Lia: “I’m going with you.”
Mama: “No baby, you can’t go with Mama this time.”
Lia: “No? Mama, stay here….” (pulling me over to lay down on the bed with her)
Mama: “Mama has to go, but Mama will be back very soon. And Mama Helen will be here to take care of you.”
Lia to her grandma: “Mama Helen, I want teem (teem is milk).”
Lia then goes over to me, puts her face very close to mine, holds my face in both her hands, looks into my eyes and whispers: “Go mama, go. Take care. Have fun,” and kisses me.
Wow. What did just happen?
What Just Happened Moment Two:
Lia is putting her puzzle pieces together and cries out, “Put it back! Put it back together!” so I come over to help her put her puzzle pieces back together. There are four sets: dog, cat, turtle and rabbit, and she has mixed some of the pieces from all the sets. I ask her which one she wanted to put together,
But instead of telling me which set she wanted help in putting back together, she takes all the ones I’ve put together and throws all the pieces away one by one, scattering them all over the floor.
I stand up from where I was sitting with her on the floor and say, “Lia, you’ve made Mama angry. I was already trying to help you but instead you throw everything away.”
I go back to what I was doing, which was organizing the hangers in the closet, and I leave her slumped on floor, her knees folded together, her head down. She sees Ewok and starts to play with her naughtily, which makes Ewok irritated. I tell Lia, “Don’t play with Ewok like that, you’re gonna make Ewok angry, just like Mama. For Mama not to be angry, put your puzzle pieces back together and put them in the box.”
“I’m sorry Mama,” Lia says.
“I know but put your puzzle pieces back together like I asked you.”
Instead of doing what I asked, she goes over to her piano-xylophone and plays on it with her made up song, with lyrics that went something like, “Mama is angry. I’m sorry Mama. I threw the puzzle pieces away and I’m sorry Mama.”
I was thinking, “Wow, Lia is making me a song!” but I try to keep my angry face on.
After her song is done, she looks at me and smiles.
Because I’m all for positive feedback, I tell her, “That’s very good Lia but put your puzzle pieces back together like I asked you.”
She ignores me again and goes back to playing another song on her piano-xylophone, with nearly the same lyrics about me being angry and her being sorry. After her song is done, she looks and smiles at me again. I tell her, “Thank you Lia. That’s very nice, but put your puzzle pieces back together like I asked you and put them in the box.”

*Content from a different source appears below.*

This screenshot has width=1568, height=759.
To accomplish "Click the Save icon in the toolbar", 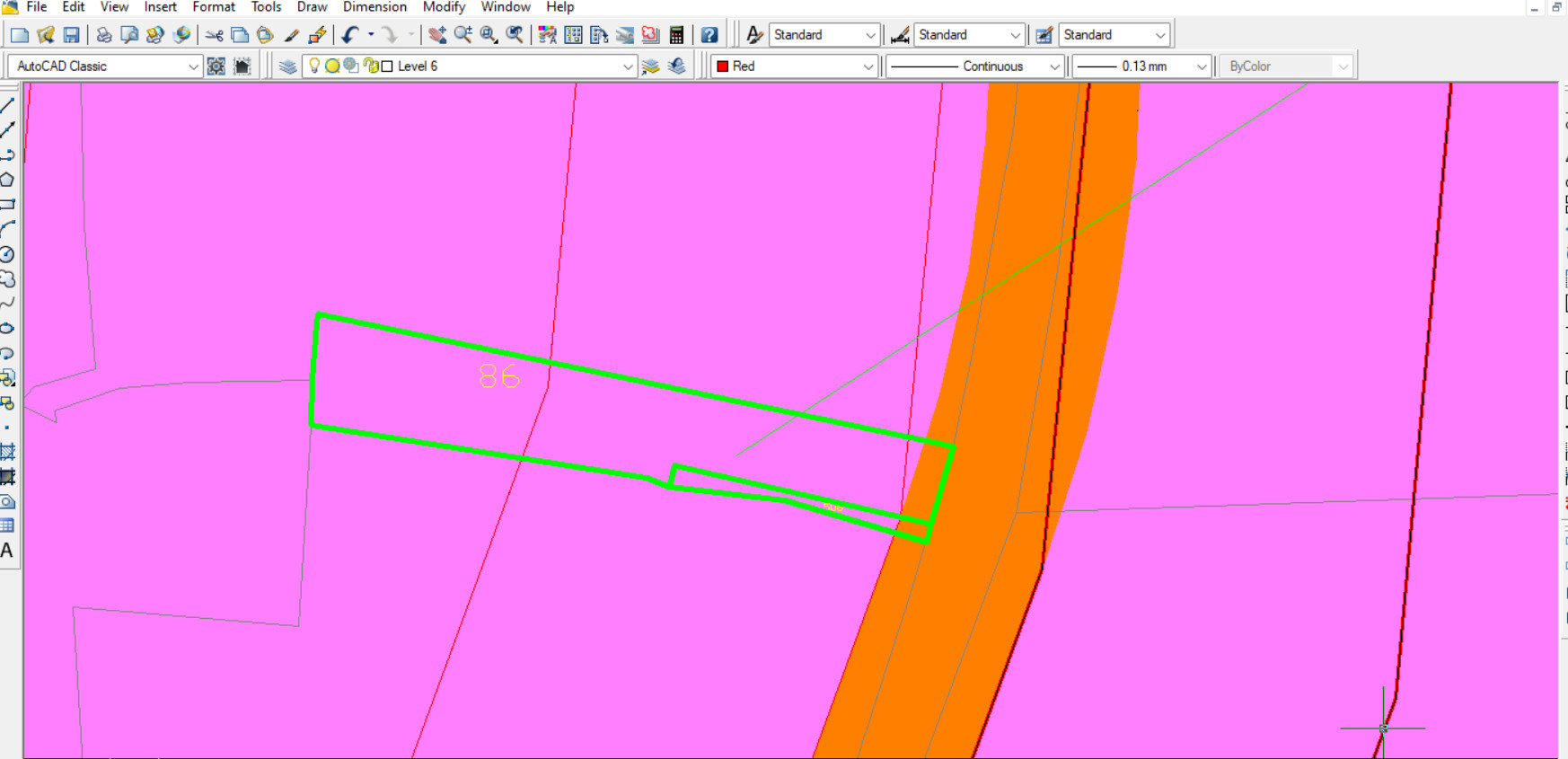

With this, she goes and picks up all the puzzle pieces on the floor and puts them in the box. I help her a little bit with this to show my appreciation at being followed. With the puzzle pieces in the box and the mess taken cared of, Lia then goes back to her piano-xylophone and sings me another song. When it’s done, I give her a big smile. She then asks me, “Mama, are you happy?”
To which I say, “Yes Lia. I’m very happy!”
And then she beams at me, does that cutie smile of hers with her head tilting to one side, then flips her hair, before finally, doing a bow.